I won a copy of Water for Elephants, by Sara Gruen about a year ago from another blog’s giveaway, and for some reason have let it sit at the bottom of my To Be Read pile.

Having now just finished it, though, I feel like shouting:  I LOVE LOVE LOVE LOVE THIS BOOK!  Times like this make a booklover crazy there isn’t someone sitting just across the room with whom they can begin discussing the book right away.

Ok, disclaimer for all my fabulous church friends and others sensitive to certain content:  there are a few scenes I would qualify as sexually graphic.  That is typically enough for me to both close the book and then refrain from recommending it to anyone, but I have to say that while it was graphic, it was not what I consider gratuitous.  Meaning, the scenes were few and far between, and were actually relevant to the main character’s experiences.  I’m not sure we would have understood the complexity of what he was going through without them (although I do hope they work some cinematic magic when the movie is made and just imply what happened).  Yeah, yeah, I wouldn’t eat a bowl of soup if there was just one tiny fly in it, whatever.  I’m just trying to give fair warning here.

Here’s the synopsis from author Sara Gruen‘s website:

As a young man, Jacob Jankowski was tossed by fate onto a rickety train that was home to the Benzini Brothers Most Spectacular Show on Earth.
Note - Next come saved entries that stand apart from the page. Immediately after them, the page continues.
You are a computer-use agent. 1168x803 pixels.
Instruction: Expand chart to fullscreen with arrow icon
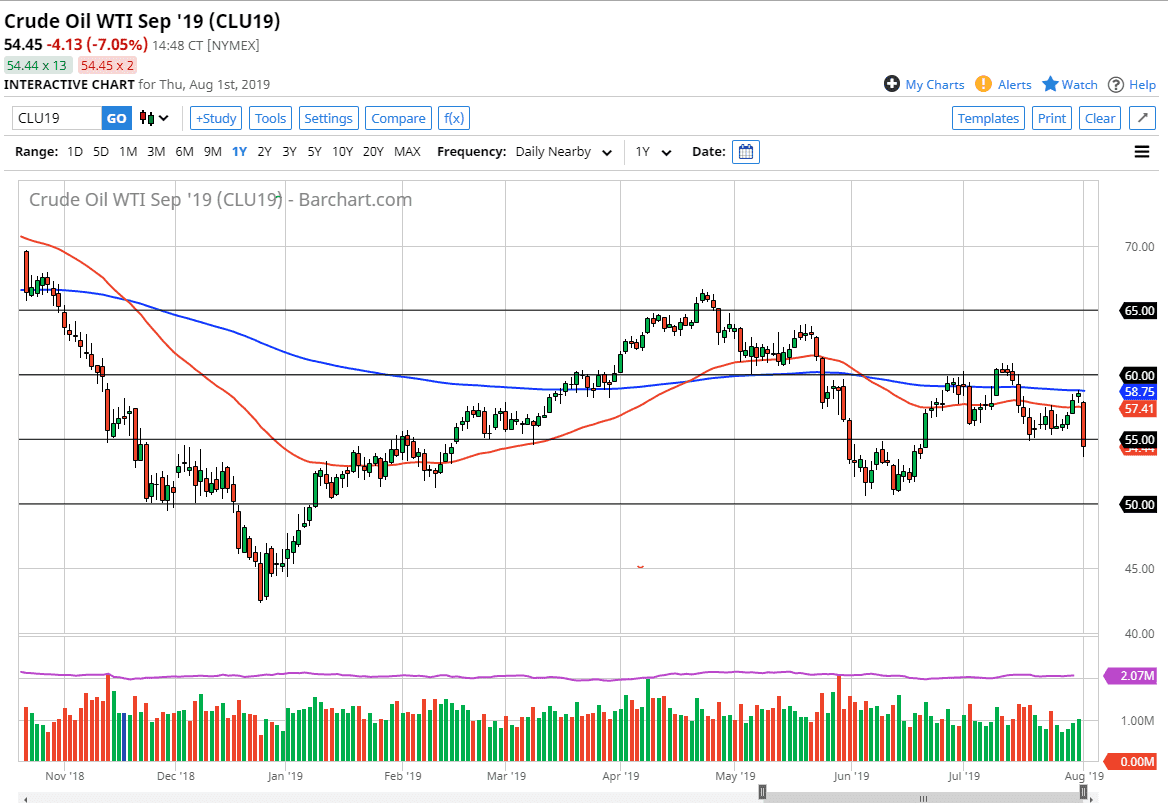[1142, 118]
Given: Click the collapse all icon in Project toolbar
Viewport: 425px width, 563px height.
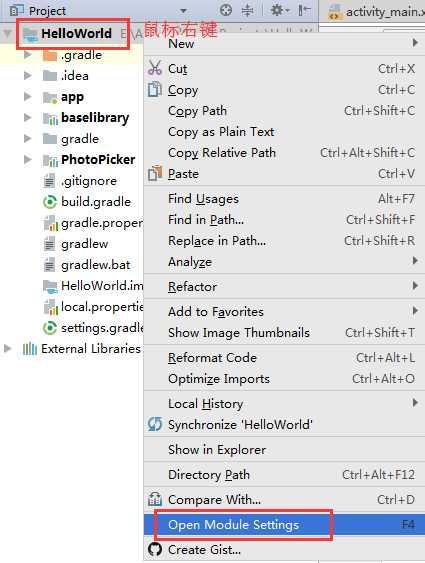Looking at the screenshot, I should click(247, 10).
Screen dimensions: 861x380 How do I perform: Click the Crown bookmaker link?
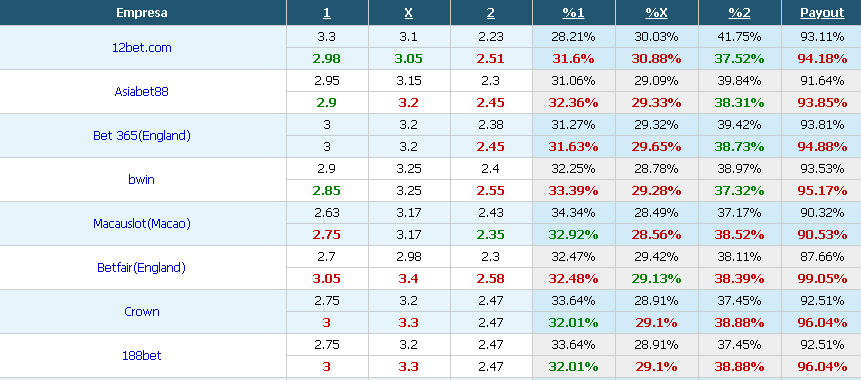[142, 311]
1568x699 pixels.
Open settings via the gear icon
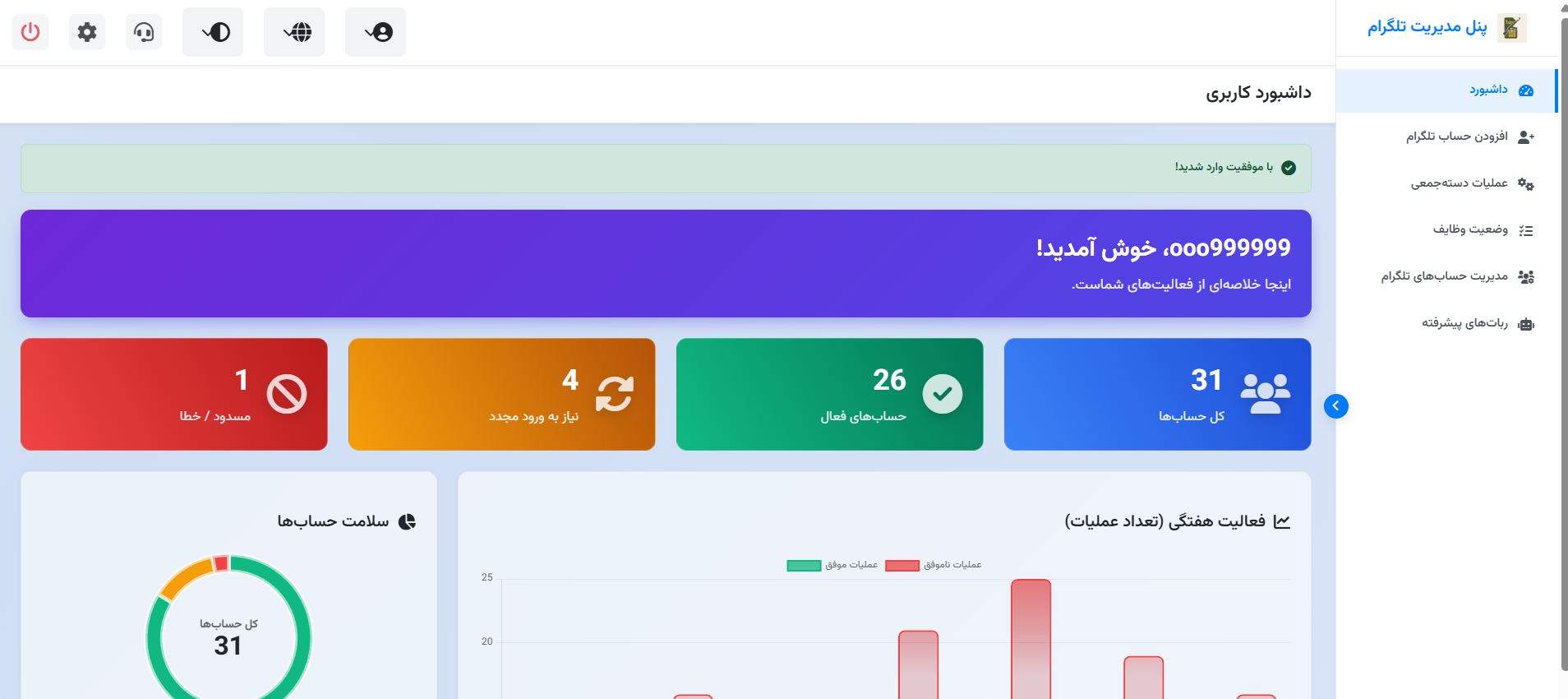[87, 32]
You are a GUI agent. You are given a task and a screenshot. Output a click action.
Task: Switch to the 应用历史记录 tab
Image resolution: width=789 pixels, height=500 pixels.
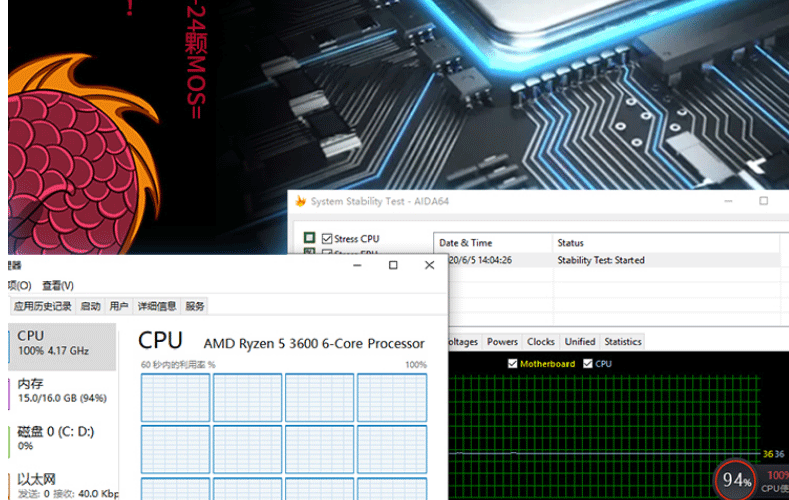point(42,306)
It was the early part of the great Depression, and for Jacob, now ninety, the circus world he remembers was both his salvation and a living hell. A veterinary student just shy of a degree, he was put in charge of caring for the circus menagerie.

It was there that he met Marlena, the beautiful equestrian star married to August, the charismatic but twisted animal trainer. And he met Rosie, an untrainable elephant who was the great gray hope for this third-rate traveling show. The bond that grew among this unlikely trio was one of love and trust, and, ultimately, it was their only hope for survival.
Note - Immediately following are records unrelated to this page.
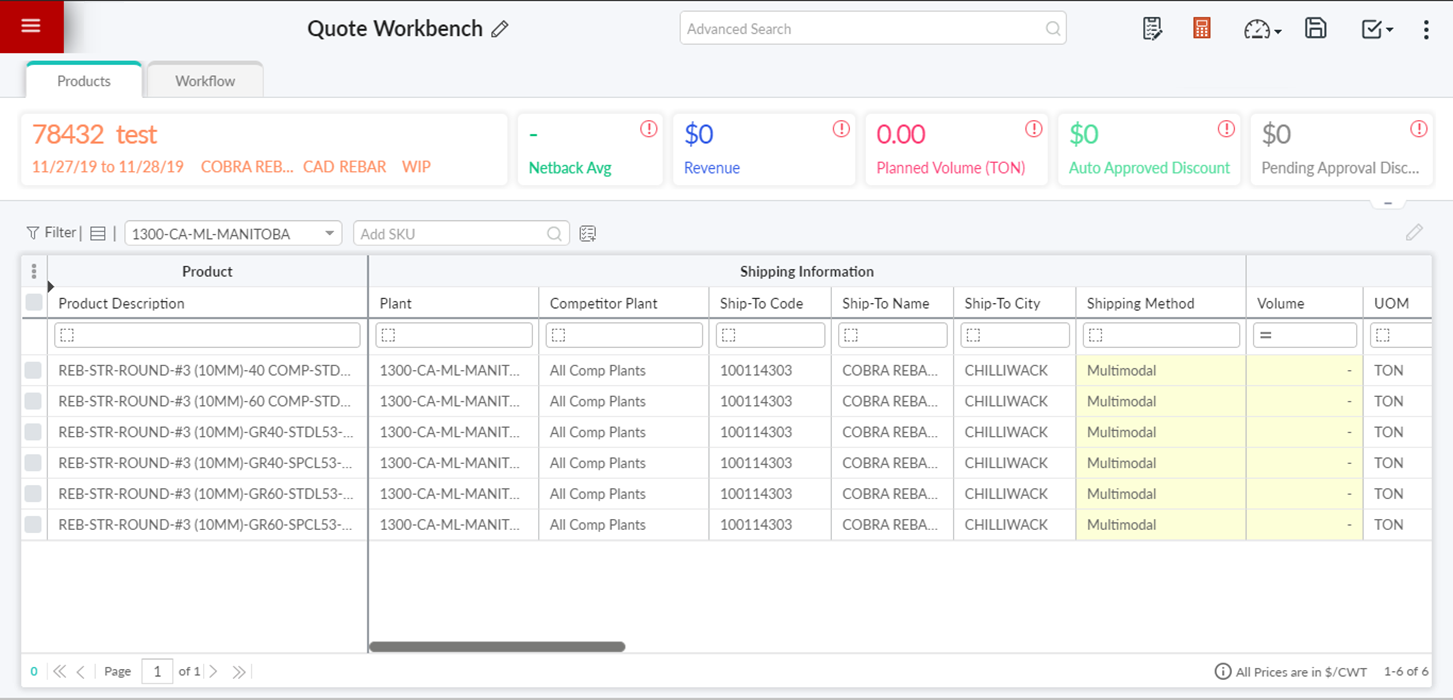Click the Advanced Search field

pos(860,29)
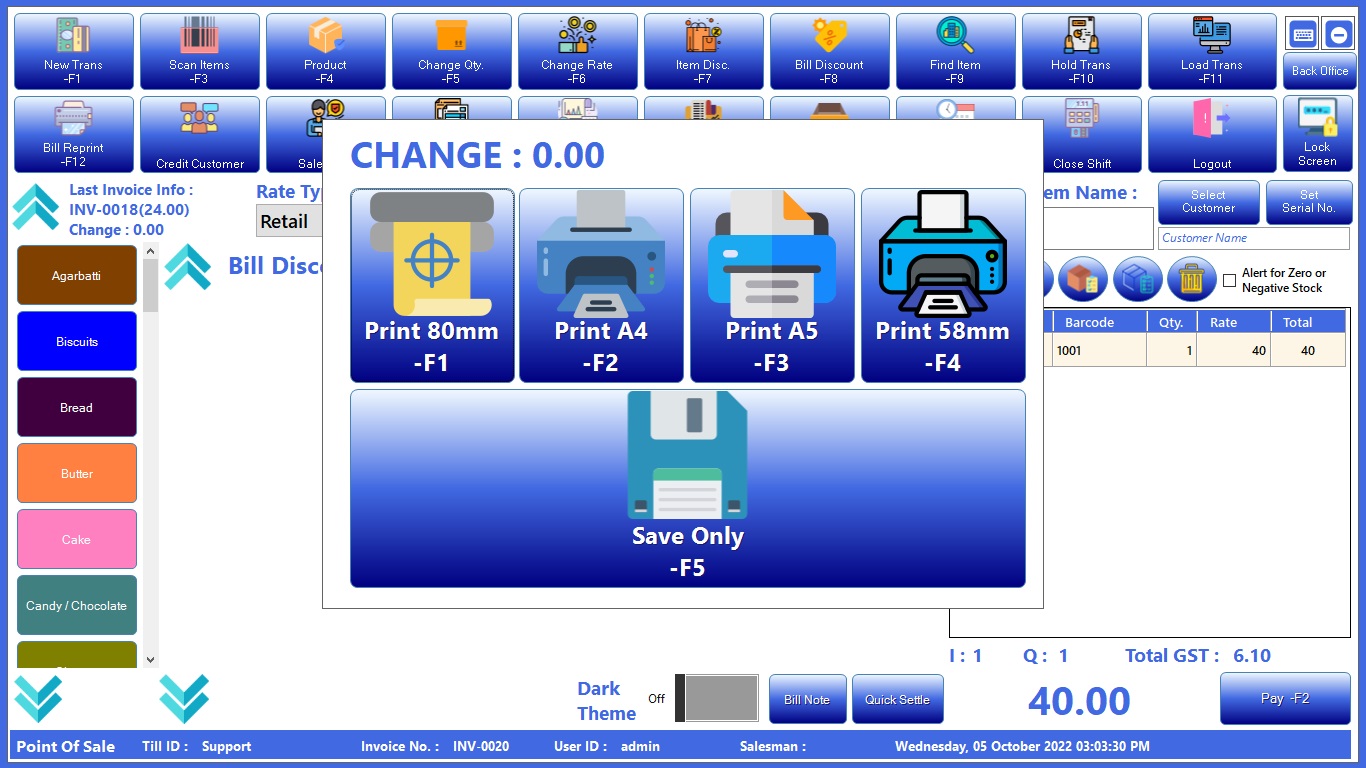Enable Alert for Zero or Negative Stock

click(x=1229, y=281)
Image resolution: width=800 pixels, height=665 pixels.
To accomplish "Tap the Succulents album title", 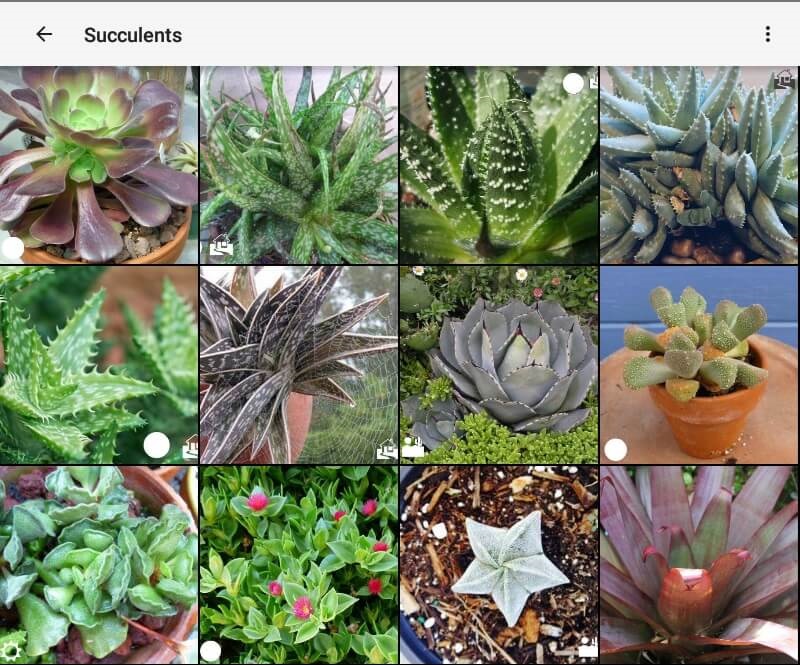I will pyautogui.click(x=133, y=35).
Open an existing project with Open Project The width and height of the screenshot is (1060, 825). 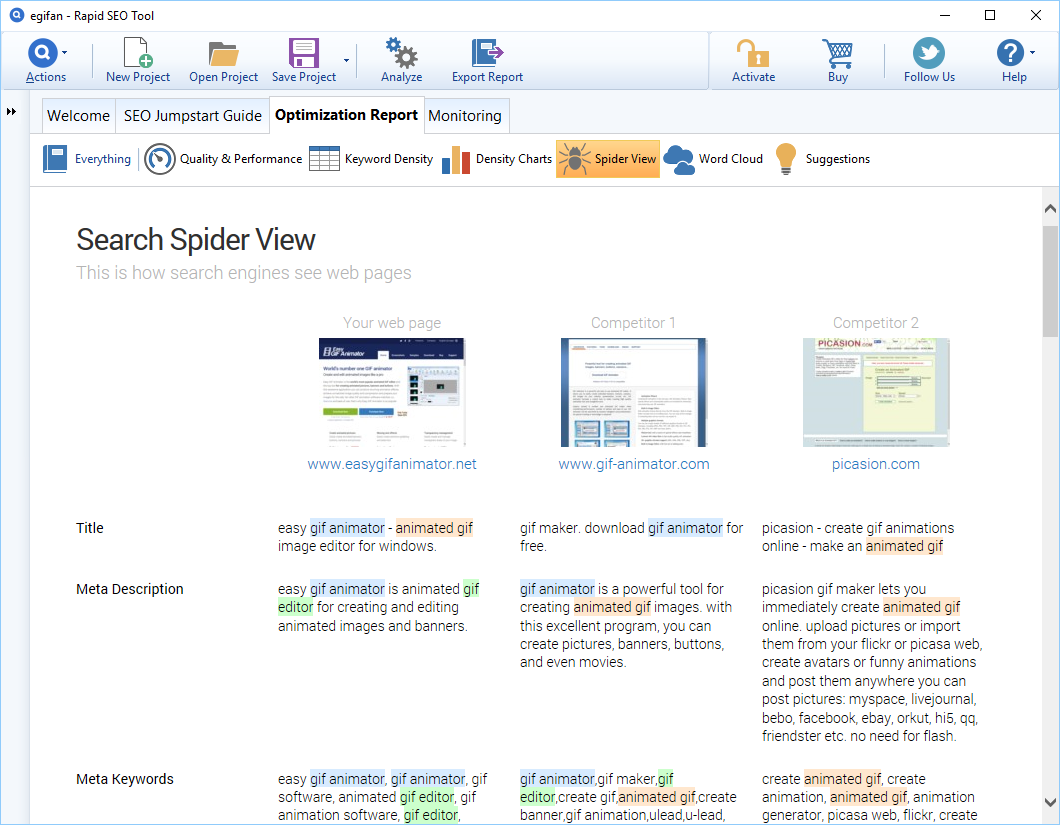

What no synopsis can tell you is just how magnificent Gruen’s writing is.  How vivid and real she makes Jacob’s world, both in the assisted living facility from where he is narrating this story, to the circus life on the train and under the big top.  Each and every character is finely drawn, complex, almost breathing in sync with the reader.  The story is intense and heartbreaking and hopeful.  Gruen crafts an unexpected ending to the circus tale, and a delightful surprise at the end of Jacob’s present-day.

I honestly felt like cheering when I finished Water for Elephants.  I loved it!